#### [TASK]
Reproduce the records starting with the line containing "Click the ユーザーデータ登録 button" and going on through the line containing "pos(363,534)", substituting "clipped" for "truncated" and keeping everything else the same.
=== DATA PROVIDED ===
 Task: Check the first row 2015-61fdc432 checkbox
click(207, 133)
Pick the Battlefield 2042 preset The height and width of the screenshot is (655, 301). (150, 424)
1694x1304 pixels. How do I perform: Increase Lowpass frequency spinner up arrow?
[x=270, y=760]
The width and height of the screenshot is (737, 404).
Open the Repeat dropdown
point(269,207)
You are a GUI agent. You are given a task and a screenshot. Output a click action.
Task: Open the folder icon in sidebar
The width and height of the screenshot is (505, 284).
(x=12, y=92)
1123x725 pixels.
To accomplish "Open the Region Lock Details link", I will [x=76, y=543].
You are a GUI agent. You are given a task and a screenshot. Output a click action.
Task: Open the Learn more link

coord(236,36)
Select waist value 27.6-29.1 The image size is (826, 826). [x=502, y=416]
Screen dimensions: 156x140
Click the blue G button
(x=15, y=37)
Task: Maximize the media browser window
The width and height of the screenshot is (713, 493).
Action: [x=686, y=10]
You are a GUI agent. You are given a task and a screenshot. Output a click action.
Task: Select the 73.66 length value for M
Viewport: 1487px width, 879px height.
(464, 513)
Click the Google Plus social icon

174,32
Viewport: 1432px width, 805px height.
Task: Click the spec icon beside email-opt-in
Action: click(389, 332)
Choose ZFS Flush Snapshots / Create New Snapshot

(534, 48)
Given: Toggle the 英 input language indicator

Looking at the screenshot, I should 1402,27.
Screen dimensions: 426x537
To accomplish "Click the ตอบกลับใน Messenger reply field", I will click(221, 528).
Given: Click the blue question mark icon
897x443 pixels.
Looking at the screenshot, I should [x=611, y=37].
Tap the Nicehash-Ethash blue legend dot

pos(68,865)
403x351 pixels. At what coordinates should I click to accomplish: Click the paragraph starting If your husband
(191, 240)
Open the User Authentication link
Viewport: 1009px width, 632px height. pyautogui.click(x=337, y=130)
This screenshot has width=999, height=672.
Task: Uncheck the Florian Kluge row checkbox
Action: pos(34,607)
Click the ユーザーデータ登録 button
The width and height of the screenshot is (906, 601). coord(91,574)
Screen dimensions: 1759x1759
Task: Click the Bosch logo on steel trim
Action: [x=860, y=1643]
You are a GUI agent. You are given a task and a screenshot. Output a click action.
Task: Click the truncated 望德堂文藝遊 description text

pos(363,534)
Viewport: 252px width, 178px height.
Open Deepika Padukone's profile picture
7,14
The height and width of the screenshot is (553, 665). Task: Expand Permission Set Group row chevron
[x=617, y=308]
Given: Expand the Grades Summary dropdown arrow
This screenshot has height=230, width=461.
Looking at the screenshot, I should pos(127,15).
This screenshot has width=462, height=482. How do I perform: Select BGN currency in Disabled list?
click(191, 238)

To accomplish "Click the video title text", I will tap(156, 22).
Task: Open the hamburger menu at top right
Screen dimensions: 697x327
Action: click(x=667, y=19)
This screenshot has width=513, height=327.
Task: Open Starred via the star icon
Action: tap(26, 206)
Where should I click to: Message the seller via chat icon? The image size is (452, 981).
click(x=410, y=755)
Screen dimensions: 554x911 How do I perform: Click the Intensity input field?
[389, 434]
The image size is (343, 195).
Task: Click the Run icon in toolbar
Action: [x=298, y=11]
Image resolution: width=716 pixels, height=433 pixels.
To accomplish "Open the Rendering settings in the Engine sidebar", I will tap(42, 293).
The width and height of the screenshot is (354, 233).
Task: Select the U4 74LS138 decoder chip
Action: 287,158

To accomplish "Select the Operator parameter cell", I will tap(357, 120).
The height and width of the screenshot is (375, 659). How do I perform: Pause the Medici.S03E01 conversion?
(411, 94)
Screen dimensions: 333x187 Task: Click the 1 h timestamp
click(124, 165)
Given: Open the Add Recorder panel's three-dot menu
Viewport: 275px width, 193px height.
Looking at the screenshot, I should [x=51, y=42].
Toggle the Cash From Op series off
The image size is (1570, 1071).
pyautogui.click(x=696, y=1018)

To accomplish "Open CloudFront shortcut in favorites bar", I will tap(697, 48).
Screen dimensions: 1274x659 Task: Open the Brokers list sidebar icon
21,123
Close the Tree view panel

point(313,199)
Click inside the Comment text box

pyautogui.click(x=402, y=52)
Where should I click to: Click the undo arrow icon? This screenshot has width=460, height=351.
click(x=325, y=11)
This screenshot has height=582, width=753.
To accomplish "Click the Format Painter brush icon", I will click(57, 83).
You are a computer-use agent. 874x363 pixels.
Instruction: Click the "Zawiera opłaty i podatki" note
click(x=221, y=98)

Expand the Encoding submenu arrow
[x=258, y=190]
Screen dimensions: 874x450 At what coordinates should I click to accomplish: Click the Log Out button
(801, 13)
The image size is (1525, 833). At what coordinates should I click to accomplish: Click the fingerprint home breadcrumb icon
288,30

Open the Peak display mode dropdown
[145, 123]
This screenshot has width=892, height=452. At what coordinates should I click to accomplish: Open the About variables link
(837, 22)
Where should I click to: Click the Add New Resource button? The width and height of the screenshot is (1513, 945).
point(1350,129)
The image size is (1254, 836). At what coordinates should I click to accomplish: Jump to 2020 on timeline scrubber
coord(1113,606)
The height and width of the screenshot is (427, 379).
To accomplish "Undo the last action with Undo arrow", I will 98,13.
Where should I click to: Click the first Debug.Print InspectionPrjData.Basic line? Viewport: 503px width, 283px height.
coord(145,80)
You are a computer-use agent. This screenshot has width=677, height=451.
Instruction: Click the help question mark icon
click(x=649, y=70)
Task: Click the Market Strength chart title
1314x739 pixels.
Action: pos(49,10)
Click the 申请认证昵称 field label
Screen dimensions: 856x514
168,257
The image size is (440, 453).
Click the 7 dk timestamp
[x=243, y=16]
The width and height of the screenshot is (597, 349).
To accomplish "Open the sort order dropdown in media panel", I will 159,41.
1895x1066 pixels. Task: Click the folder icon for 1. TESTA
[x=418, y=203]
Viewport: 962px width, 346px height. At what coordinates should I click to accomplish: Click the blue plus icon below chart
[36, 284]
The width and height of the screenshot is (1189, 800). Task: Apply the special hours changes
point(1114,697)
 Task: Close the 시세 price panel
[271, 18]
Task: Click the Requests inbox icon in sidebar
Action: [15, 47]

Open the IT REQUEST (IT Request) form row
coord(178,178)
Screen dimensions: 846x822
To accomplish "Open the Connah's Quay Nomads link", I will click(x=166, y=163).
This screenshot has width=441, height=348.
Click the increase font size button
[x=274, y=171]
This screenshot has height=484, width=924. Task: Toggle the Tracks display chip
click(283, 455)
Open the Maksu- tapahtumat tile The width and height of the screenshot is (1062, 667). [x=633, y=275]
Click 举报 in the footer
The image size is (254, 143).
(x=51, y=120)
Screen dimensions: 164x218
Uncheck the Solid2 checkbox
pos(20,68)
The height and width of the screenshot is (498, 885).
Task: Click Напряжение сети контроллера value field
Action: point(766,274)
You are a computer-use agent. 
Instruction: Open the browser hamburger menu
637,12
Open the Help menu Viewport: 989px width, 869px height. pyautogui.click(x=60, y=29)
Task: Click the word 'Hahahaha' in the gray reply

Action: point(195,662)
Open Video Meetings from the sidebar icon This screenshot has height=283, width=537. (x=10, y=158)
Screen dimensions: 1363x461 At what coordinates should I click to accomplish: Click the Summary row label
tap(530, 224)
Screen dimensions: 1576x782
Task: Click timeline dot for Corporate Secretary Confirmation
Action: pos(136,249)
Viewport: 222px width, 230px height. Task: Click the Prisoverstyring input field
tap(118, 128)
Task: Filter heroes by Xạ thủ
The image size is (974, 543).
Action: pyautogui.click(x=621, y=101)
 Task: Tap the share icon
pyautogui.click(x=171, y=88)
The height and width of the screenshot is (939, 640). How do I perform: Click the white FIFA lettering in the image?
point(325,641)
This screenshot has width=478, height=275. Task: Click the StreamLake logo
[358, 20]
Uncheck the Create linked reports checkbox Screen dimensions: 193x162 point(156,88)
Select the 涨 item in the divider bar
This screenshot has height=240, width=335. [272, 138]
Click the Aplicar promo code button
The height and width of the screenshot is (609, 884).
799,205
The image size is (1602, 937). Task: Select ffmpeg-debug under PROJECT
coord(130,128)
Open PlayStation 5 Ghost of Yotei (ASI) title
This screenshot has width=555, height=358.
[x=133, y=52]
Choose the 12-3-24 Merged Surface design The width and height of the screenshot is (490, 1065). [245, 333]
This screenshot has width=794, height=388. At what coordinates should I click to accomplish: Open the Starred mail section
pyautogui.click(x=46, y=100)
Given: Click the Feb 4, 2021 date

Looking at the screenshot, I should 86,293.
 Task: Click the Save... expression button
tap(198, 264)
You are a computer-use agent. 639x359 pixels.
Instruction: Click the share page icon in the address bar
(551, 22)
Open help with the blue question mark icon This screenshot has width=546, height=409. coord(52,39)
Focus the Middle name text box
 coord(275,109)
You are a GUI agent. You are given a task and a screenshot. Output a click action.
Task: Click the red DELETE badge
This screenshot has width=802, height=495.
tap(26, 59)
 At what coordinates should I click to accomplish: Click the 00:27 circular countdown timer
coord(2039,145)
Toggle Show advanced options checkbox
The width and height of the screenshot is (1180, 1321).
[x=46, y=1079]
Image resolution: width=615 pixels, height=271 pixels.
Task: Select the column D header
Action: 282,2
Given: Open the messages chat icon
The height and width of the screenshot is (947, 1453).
===
#### [EXERCISE ANSWER]
Click the ユーザーデータ登録 button
The width and height of the screenshot is (906, 601). coord(91,574)
Screen dimensions: 1759x1759
Task: Click the Bosch logo on steel trim
Action: [x=860, y=1643]
You are a GUI agent. You are given a task and a screenshot. Output a click action.
Task: Click the clipped 望德堂文藝遊 description text

pos(363,534)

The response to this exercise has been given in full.